- Instruction -
Tallying case-sensitive matches, how many lines of the items below contain the string "Alkitab"? Give only the number.

(Items listed in a dataset)
-------------------------

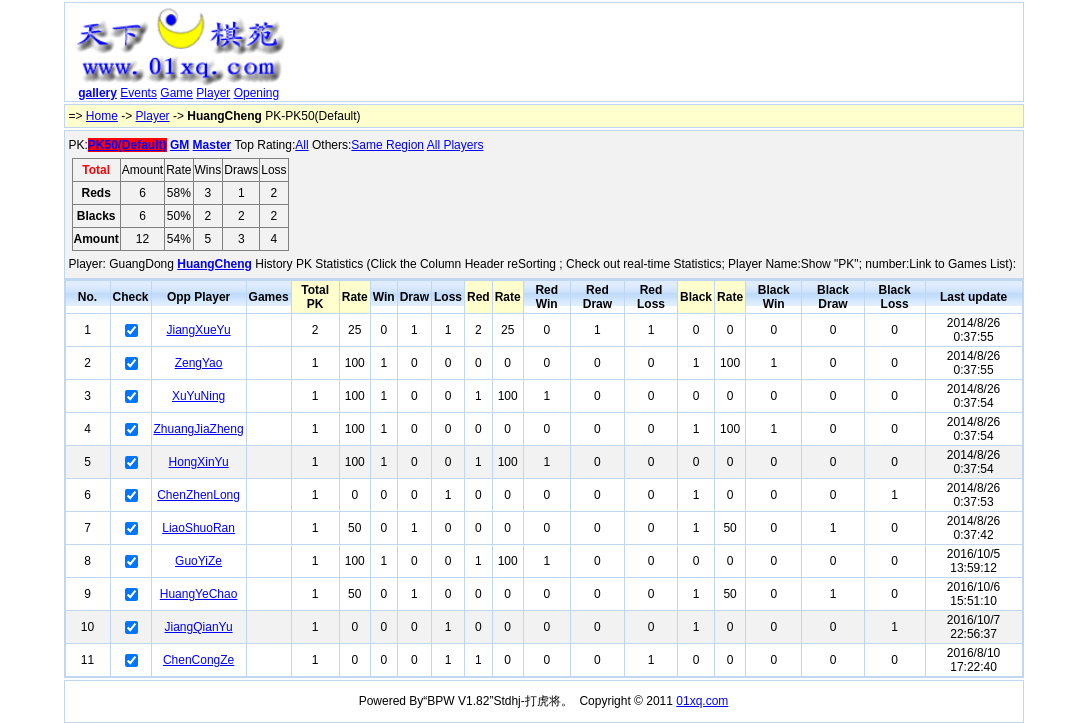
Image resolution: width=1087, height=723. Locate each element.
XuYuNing (198, 396)
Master (212, 145)
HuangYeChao (199, 594)
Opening (256, 93)
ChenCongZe (198, 660)
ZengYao (199, 363)
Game (176, 93)
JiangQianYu (199, 627)
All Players (455, 145)
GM (179, 145)
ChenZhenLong (198, 495)
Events (138, 93)
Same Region (387, 145)
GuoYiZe (198, 561)
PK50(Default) (127, 145)
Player (213, 93)
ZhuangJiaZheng (199, 429)
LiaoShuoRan (198, 528)
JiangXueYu (199, 330)
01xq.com (702, 701)
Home (102, 116)
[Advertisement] (657, 56)
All (301, 145)
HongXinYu (199, 462)
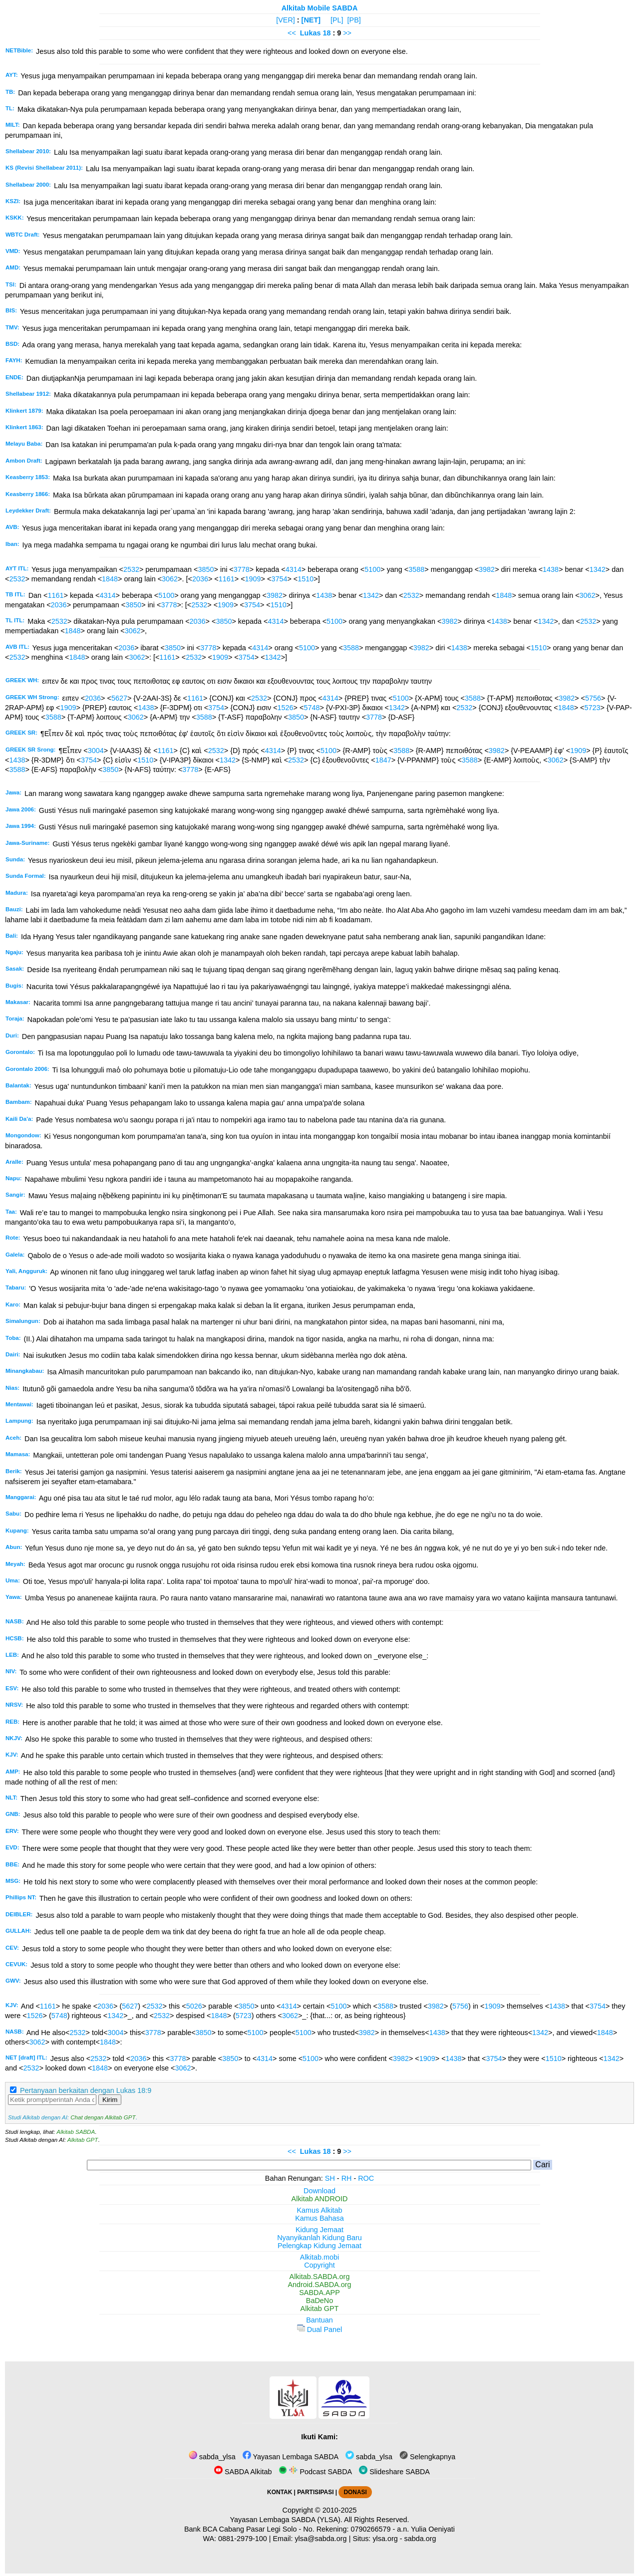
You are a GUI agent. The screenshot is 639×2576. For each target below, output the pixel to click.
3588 (416, 569)
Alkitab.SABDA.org (320, 2277)
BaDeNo (319, 2301)
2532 (131, 569)
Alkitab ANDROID (320, 2199)
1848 (110, 579)
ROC (366, 2178)
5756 (593, 698)
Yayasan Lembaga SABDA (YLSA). (286, 2520)
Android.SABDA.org (319, 2285)
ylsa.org (384, 2539)
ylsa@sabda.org (320, 2539)
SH (330, 2178)
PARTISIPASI (315, 2492)
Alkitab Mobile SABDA (320, 8)
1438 (551, 569)
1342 (598, 569)
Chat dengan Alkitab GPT (102, 2117)
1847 (383, 760)
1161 (227, 579)
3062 (170, 579)
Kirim (109, 2099)
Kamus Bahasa (319, 2218)
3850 (206, 569)
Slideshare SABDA (394, 2472)
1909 (253, 579)
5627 (119, 698)
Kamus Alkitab (319, 2210)
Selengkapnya (427, 2457)
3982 (487, 569)
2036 (200, 579)
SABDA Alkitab (243, 2472)
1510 (306, 579)
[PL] (336, 20)
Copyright (319, 2265)
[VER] (285, 20)
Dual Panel (319, 2329)
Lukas (310, 33)
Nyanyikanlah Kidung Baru (319, 2238)
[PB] (354, 20)
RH (346, 2178)
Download (319, 2191)
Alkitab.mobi (319, 2257)
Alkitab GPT (82, 2140)
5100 (372, 569)
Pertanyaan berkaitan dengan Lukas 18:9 (85, 2090)
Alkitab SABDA (75, 2132)
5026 (194, 2006)
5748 (312, 708)
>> (347, 33)
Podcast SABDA (315, 2472)
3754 (279, 579)
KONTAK (279, 2492)
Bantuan (319, 2320)
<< (292, 33)
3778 (242, 569)
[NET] (311, 20)
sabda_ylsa (212, 2457)
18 (327, 33)
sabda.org (420, 2539)
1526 (286, 708)
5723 (593, 708)
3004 (96, 751)
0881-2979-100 (242, 2539)
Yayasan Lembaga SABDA (290, 2457)
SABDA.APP (319, 2293)
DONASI (354, 2492)
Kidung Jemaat (319, 2230)
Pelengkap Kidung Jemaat (319, 2246)
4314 (294, 569)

-------------------------

- Exercise response -
9